Extract Observational-Style Data¶
Comparison of model and Instrument data is supported in pysatModels, in part, by enabling the extraction (or interpolation) of model output onto the same locations as an observation-style data set. One common example is ‘flying’ a satellite through a model. The satellite locations are used to extract relevant model data enabling direct comparison of observed and modeled values.
Regular Grid Models¶
pysatModels.utils.extract.extract_modelled_observations()
supports
extracting values from models on a regular grid onto observed locations. The
function can linearly interpolate model values onto instrument locations or use
the nearest modeled location. Uses scipy.interpolate.interpn()
as the
underlying interpolation function. This function can handle either
pandas
or xarray
formatted pysat.Instrument
observational data. Because multi-dimensional data can be more complicated,
let’s use Jicamarca ISR drift data as an example.
import datetime as dt
import pandas as pds
import pysat
from pysatMadrigal.instruments import jro_isr
import pysatModels
# Initalize the observed data
stime = dt.datetime(2021, 1, 3)
jro = pysat.Instrument(inst_module=jro_isr, tag='drifts', user='Your Name',
password='your.email@inst.type')
# Download data if necessary
if stime not in jro.files.files:
jro.download(start=stime)
# Get fake model data from the pysat model test instrument
mod_drange = pds.date_range(stime, stime + dt.timedelta(days=1), freq='1D')
model = pysat.Instrument('pysat', 'testmodel', tag='',
file_date_range=mod_drange)
model.load(date=stime)
# Get the model longitude range, and make sure the loaded data has the
# same range
if model['longitude'].min() >= 0 and model['longitude'].max() > 180:
min_lon = 0.0
max_lon = 360.0
else:
min_lon = -180.0
max_lon = 180.0
jro.custom_attach(pysat.utils.coords.update_longitude,
kwargs={'lon_name': 'gdlonr', 'high': max_lon,
'low': min_lon})
jro.load(date=stime)
# Check the loaded variables, you may receive a warning for unknown data
# variables (this is ok).
print(jro.variables, model.variables)
This yields:
['time', 'gdalt', 'gdlatr', 'gdlonr', 'kindat', 'kinst', 'nwlos', 'range',
'vipn', 'dvipn', 'vipe', 'dvipe', 'vi7', 'dvi7', 'vi8', 'dvi8', 'paiwl',
'pacwl', 'pbiwl', 'pbcwl', 'pciel', 'pccel', 'pdiel', 'pdcel', 'jro10',
'jro11', 'year', 'month', 'day', 'hour', 'min', 'sec', 'spcst', 'pl',
'cbadn', 'inttms', 'azdir7', 'eldir7', 'azdir8', 'eldir8', 'jro14',
'jro15', 'jro16', 'ut1_unix', 'ut2_unix', 'recno'] ['uts', 'time',
'latitude', 'longitude', 'altitude', 'slt', 'mlt', 'dummy1', 'dummy2']

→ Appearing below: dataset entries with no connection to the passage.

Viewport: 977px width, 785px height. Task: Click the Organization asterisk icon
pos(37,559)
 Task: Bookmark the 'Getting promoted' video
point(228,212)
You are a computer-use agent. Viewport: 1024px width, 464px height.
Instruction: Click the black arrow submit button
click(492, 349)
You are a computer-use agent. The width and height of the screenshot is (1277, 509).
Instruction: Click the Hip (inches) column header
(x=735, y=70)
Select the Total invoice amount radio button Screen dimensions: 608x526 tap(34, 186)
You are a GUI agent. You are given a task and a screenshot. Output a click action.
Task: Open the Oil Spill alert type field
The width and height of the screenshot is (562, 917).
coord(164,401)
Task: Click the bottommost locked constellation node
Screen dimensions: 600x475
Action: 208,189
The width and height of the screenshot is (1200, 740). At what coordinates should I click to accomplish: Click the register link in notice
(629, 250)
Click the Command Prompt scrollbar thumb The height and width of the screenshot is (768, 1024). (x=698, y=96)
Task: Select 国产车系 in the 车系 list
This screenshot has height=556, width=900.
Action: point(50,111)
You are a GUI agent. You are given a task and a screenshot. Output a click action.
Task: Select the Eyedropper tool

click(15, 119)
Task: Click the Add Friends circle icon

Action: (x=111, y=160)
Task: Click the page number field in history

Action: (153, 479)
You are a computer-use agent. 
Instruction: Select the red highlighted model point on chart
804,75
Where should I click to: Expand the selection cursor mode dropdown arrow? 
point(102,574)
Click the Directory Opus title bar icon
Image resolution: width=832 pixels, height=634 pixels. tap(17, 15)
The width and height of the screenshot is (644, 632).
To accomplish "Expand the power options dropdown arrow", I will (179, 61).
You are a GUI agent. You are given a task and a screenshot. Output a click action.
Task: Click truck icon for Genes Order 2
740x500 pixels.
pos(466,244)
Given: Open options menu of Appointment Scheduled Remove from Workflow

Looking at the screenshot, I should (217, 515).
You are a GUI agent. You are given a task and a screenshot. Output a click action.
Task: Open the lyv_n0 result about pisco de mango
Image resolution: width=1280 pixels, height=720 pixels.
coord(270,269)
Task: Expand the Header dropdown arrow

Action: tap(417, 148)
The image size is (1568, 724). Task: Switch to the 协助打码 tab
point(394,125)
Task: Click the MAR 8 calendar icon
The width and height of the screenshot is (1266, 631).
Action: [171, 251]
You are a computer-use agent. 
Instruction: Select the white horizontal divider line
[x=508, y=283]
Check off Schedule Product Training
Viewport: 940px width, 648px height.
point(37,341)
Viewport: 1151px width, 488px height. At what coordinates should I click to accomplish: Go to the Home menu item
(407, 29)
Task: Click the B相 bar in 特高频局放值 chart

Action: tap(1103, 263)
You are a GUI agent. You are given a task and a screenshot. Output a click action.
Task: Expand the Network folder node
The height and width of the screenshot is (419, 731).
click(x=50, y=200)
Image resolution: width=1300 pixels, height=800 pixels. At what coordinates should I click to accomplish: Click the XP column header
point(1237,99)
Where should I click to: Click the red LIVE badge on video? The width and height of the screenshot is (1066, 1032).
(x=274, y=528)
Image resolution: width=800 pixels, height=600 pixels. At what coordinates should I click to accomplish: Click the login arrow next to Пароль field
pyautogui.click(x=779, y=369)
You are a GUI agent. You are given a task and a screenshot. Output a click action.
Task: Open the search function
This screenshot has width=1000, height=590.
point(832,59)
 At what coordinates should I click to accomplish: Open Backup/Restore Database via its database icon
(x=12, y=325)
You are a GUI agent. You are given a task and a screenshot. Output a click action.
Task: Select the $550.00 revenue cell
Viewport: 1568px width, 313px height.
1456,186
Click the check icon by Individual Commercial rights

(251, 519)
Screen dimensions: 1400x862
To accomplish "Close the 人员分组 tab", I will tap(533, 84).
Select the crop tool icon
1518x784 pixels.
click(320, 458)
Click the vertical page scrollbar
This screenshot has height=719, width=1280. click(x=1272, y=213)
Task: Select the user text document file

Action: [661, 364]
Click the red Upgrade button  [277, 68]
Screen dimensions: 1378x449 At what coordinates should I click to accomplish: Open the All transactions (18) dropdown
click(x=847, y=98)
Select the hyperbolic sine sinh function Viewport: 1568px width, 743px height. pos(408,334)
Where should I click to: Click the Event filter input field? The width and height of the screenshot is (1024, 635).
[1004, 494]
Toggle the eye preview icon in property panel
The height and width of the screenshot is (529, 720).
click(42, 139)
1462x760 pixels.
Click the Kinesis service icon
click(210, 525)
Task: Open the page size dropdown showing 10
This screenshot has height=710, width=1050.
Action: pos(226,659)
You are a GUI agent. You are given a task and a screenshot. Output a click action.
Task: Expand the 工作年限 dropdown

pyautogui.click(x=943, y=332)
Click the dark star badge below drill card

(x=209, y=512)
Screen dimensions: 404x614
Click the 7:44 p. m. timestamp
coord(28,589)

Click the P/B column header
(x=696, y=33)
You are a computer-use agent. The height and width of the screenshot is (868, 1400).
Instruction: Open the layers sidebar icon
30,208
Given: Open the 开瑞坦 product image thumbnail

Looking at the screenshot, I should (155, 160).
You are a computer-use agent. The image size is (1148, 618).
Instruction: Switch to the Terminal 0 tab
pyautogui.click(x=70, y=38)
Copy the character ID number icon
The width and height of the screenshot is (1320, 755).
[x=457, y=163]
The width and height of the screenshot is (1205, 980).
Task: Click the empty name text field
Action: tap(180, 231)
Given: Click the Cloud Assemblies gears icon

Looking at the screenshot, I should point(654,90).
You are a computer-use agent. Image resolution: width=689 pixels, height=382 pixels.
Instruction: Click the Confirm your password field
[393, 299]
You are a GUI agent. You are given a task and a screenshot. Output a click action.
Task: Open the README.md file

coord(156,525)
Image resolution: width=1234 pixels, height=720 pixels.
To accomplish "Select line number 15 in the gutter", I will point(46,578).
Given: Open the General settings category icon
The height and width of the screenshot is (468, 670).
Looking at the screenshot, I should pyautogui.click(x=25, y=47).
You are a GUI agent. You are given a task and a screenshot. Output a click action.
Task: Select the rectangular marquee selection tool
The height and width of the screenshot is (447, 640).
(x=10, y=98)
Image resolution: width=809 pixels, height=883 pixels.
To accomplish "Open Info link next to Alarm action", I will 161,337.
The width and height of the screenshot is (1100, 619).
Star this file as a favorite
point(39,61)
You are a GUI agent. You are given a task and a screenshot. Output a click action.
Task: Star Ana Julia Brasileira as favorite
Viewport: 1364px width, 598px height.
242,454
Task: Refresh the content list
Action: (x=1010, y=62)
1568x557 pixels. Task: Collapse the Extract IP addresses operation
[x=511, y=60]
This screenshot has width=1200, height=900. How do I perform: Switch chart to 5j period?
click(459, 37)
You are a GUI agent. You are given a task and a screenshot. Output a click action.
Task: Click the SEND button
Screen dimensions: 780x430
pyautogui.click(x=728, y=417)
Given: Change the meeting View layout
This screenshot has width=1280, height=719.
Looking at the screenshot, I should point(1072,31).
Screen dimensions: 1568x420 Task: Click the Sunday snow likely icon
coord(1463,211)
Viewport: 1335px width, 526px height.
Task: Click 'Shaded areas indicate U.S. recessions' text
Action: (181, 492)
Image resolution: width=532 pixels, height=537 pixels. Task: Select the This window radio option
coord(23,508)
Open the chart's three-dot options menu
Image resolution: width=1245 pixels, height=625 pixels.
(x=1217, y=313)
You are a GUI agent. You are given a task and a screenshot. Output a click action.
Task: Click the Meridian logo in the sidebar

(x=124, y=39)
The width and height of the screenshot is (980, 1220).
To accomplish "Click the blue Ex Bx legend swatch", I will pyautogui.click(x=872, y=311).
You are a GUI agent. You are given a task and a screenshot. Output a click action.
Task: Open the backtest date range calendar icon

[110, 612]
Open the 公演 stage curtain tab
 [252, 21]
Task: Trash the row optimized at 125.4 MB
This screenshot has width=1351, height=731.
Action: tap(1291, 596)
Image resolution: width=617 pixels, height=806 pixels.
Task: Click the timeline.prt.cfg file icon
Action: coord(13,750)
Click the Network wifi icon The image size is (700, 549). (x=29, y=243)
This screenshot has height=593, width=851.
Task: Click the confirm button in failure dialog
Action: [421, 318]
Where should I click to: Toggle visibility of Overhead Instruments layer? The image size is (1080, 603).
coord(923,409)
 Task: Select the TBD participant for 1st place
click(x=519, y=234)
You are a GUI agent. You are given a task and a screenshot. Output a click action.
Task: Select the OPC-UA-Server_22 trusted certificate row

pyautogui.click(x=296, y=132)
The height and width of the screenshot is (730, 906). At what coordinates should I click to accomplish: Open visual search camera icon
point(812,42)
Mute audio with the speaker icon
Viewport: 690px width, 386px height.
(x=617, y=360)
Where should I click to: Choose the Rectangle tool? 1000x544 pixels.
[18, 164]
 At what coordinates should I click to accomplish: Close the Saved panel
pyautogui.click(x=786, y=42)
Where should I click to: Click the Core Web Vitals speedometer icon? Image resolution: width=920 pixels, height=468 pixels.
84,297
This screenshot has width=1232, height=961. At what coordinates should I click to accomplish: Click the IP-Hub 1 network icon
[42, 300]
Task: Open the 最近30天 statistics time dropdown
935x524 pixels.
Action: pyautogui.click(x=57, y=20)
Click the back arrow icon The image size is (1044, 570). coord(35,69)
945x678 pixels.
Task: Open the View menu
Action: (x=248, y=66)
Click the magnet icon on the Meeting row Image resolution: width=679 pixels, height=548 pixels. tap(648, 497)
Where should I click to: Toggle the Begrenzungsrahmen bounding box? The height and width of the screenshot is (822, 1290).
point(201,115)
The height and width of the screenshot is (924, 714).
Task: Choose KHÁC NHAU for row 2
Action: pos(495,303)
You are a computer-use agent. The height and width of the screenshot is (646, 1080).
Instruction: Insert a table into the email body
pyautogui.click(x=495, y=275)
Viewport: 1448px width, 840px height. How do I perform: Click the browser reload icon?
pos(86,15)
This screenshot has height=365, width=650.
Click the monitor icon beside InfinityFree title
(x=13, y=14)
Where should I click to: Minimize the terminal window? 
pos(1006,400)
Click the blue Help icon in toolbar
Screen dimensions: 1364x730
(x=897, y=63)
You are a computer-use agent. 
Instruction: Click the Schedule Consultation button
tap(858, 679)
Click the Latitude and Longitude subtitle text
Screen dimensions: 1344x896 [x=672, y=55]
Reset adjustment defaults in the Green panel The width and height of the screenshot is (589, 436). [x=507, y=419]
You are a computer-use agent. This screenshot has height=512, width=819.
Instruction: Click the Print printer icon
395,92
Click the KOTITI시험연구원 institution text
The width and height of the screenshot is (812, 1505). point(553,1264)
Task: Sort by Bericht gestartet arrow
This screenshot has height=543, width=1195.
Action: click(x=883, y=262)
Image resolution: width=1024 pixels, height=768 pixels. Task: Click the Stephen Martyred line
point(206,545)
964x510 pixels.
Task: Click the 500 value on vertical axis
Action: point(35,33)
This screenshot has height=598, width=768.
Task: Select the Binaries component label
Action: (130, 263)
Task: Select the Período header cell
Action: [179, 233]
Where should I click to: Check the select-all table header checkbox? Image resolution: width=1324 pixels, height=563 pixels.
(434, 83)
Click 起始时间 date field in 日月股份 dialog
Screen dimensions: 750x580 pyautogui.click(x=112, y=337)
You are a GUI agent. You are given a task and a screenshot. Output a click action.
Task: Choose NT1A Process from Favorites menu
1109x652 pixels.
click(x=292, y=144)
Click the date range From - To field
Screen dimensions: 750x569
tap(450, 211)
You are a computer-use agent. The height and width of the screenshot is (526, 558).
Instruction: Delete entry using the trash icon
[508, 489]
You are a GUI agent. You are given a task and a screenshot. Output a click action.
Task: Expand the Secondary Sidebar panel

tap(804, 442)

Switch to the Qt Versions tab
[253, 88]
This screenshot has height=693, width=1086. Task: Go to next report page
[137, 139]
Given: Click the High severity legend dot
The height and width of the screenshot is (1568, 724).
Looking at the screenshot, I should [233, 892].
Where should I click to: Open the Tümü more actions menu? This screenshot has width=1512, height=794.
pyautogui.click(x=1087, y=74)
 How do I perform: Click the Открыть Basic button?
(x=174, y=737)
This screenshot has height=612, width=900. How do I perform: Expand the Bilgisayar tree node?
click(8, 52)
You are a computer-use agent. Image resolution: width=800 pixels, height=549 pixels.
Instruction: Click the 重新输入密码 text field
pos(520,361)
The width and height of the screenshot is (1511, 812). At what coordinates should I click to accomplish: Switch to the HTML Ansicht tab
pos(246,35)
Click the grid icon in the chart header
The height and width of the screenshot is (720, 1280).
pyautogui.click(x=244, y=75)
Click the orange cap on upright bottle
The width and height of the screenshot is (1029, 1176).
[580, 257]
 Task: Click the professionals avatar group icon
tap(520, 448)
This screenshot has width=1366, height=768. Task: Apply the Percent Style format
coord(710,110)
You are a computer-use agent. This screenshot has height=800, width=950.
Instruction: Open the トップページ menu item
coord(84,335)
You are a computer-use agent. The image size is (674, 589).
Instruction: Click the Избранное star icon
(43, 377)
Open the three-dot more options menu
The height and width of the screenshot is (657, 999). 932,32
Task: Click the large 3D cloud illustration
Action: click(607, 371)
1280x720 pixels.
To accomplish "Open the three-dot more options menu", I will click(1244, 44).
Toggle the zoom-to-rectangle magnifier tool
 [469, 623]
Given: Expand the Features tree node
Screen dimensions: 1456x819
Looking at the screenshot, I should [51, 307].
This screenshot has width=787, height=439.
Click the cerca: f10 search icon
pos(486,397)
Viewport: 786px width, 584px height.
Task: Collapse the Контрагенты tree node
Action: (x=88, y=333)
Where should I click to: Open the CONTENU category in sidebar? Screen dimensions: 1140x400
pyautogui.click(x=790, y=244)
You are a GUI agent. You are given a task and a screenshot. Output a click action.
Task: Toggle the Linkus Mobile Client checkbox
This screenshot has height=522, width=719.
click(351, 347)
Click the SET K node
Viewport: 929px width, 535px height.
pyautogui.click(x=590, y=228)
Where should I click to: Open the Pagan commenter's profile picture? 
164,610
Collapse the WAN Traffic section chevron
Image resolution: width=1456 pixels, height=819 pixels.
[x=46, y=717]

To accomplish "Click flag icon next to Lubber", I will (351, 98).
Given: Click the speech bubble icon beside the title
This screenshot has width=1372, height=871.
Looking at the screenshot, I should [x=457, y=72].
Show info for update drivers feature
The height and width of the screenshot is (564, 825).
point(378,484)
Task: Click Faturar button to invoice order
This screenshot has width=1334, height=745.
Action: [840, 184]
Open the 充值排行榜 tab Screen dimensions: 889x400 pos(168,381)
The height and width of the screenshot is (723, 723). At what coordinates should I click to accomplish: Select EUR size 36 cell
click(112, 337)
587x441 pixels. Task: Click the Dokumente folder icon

To extract the desired data points, you need to specify the model time variable
names, the matching observation and model coordinate names and dimensions, the
variables you want to select for extraction, and the extraction method. For
this example, we’ll be matching the vertical drift from JRO ('vipn'
) to
the fake model variable with the appropriate dimensions ('dummy2'
).
# Set the model dummy variable units
model.meta['dummy2'] = {model.meta.labels.units: 'm/s'}
# Get the xarray data from the model instrument, with metadata attached
model_data = pysatModels.utils.convert.convert_pysat_to_xarray(model)
# Set the extract input parameters
input_args = [jro, model_data, ["gdlonr", "gdlatr", "gdalt"],
["longitude", "latitude", "altitude"], "time", "time",
["deg", "deg", "km"]]
input_kwargs = {'sel_name': ['dummy2']}
# Run the extract function
added_vars = pysatModels.utils.extract.extract_modelled_observations(
*input_args, **input_kwargs)
The output from this function will let you know the variable names that were
added to the observational data Instrument
. If we plot this
data, we can visualize how the selection occurred.
import matplotlib as mpl
import matplotlib.pyplot as plt
import numpy as np
# Initialize a figure with two subplots
fig = plt.figure()
ax_alt = fig.add_subplot(211)
ax_loc = fig.add_subplot(212)
# Create plottable model locations
mlon, mlat = np.meshgrid(model['longitude'], model['latitude'])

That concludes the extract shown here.